[Collected data entries]
------------------------

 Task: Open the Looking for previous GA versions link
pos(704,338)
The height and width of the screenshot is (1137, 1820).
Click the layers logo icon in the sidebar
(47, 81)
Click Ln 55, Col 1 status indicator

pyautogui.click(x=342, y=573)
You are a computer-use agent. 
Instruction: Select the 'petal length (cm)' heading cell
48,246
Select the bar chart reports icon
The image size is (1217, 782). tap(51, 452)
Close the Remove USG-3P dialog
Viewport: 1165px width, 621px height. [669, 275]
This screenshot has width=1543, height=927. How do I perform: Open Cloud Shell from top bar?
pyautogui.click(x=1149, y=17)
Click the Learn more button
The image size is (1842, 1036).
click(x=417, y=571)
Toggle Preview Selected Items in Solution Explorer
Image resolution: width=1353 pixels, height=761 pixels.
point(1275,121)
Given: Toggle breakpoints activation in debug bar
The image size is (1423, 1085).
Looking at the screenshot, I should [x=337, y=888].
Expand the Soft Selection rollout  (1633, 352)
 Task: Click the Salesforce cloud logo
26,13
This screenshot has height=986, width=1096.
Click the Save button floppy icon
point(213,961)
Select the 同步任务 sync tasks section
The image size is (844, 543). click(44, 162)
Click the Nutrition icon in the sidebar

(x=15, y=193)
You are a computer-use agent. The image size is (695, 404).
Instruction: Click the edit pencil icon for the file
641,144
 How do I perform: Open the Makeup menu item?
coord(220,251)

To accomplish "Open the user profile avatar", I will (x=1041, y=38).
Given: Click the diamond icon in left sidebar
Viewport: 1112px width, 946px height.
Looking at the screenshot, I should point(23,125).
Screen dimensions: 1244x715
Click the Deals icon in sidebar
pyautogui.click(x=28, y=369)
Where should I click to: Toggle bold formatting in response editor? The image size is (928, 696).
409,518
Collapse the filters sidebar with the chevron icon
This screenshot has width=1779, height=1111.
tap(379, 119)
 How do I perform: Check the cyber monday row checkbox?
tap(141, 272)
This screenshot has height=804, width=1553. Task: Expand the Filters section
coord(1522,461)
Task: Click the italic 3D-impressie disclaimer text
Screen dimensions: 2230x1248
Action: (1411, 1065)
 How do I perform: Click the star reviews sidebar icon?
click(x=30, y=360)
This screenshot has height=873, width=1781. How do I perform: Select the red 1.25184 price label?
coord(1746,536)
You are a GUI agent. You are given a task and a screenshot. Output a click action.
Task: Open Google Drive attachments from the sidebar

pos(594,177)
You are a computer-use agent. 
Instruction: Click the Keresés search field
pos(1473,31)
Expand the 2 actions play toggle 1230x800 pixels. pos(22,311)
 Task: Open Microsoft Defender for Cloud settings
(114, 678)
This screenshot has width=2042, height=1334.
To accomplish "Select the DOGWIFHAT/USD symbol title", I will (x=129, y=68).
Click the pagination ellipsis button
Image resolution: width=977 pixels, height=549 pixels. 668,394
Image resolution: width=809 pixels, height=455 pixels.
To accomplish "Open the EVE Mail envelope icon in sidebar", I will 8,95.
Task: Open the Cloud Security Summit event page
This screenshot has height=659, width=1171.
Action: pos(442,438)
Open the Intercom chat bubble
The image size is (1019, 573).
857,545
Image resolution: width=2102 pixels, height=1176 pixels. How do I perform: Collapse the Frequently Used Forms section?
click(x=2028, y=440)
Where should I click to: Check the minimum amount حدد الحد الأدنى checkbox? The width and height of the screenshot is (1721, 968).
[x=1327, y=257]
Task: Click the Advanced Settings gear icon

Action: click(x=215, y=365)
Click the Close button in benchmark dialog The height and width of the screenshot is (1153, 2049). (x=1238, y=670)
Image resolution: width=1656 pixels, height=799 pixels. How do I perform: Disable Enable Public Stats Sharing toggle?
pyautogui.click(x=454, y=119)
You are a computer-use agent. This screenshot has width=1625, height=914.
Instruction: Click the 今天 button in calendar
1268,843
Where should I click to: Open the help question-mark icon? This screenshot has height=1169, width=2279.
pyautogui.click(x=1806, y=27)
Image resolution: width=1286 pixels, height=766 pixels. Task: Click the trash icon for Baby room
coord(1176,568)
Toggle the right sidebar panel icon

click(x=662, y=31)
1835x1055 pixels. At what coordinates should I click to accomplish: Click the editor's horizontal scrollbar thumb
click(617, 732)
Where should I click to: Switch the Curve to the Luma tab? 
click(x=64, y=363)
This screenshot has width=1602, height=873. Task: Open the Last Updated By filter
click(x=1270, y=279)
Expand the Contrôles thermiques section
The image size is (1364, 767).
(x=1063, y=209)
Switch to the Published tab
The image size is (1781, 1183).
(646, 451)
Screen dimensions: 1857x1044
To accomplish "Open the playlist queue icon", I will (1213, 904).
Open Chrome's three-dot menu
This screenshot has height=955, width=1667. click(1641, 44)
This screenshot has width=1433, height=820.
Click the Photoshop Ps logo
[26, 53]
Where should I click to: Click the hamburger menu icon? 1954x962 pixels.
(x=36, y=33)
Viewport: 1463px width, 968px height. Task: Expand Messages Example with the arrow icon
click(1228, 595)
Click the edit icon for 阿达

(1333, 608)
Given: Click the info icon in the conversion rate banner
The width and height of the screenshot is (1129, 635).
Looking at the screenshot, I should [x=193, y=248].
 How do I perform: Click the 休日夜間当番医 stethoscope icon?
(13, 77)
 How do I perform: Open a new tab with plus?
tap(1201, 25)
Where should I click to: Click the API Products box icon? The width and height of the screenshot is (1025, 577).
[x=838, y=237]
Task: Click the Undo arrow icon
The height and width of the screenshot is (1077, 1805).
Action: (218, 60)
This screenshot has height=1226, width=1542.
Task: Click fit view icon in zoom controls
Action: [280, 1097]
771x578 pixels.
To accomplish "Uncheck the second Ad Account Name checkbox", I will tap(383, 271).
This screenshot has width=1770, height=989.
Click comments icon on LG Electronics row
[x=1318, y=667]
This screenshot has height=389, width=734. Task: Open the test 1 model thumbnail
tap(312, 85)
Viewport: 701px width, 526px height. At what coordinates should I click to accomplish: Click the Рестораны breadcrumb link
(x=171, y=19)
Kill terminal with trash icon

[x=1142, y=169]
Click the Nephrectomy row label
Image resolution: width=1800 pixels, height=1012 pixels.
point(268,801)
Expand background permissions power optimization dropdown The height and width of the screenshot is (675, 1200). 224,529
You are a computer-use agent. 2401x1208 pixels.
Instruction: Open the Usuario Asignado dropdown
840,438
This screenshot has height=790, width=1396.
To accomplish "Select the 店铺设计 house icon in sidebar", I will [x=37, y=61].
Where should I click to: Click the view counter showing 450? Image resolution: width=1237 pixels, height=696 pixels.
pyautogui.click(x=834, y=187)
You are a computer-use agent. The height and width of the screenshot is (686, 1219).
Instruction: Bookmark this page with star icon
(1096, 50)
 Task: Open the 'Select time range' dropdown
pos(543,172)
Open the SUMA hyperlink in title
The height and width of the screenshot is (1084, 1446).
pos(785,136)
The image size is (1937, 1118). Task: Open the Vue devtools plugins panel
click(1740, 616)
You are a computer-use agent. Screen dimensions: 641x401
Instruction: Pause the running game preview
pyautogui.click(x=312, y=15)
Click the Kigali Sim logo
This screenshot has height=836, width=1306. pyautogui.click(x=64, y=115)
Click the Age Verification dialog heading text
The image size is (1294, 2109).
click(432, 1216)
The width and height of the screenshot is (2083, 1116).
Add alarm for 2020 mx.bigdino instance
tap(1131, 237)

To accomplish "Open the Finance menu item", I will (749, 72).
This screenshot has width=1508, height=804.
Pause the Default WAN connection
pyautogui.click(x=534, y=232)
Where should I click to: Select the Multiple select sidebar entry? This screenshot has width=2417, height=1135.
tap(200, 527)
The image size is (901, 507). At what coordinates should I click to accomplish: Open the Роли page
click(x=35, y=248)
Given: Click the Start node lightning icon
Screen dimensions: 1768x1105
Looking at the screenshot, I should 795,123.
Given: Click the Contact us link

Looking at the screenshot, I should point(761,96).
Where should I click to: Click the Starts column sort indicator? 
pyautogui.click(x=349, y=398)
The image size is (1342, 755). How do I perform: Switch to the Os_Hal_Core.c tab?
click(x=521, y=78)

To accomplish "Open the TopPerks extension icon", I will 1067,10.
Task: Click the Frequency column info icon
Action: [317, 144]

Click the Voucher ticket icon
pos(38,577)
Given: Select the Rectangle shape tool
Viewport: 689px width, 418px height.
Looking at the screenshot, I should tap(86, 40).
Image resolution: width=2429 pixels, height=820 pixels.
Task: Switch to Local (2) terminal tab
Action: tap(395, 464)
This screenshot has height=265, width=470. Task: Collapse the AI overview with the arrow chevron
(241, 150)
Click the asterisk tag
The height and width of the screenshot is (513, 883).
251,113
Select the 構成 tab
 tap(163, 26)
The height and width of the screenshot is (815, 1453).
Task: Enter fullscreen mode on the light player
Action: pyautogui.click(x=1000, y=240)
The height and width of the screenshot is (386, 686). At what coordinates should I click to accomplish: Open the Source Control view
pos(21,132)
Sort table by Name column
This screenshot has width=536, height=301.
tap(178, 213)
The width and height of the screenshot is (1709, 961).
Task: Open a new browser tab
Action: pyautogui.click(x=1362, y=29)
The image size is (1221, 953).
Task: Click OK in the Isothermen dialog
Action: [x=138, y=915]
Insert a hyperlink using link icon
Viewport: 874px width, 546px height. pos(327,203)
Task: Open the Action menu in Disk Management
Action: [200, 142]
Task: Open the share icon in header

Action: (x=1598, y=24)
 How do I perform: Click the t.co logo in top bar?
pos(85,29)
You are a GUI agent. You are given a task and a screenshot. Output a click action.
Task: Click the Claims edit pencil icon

------------------------

— WORK TO COMPLETE —
Looking back over the data above, restate word for word the lines that begin at the line with "Task: Click the Advanced Settings gear icon" and end at the line with "You are a computer-use agent. This", inclusive.

— SOLUTION FOR THIS EXERCISE —
Task: Click the Advanced Settings gear icon

Action: click(x=215, y=365)
Click the Close button in benchmark dialog The height and width of the screenshot is (1153, 2049). (x=1238, y=670)
Image resolution: width=1656 pixels, height=799 pixels. How do I perform: Disable Enable Public Stats Sharing toggle?
pyautogui.click(x=454, y=119)
You are a computer-use agent. This screenshot has width=1625, height=914.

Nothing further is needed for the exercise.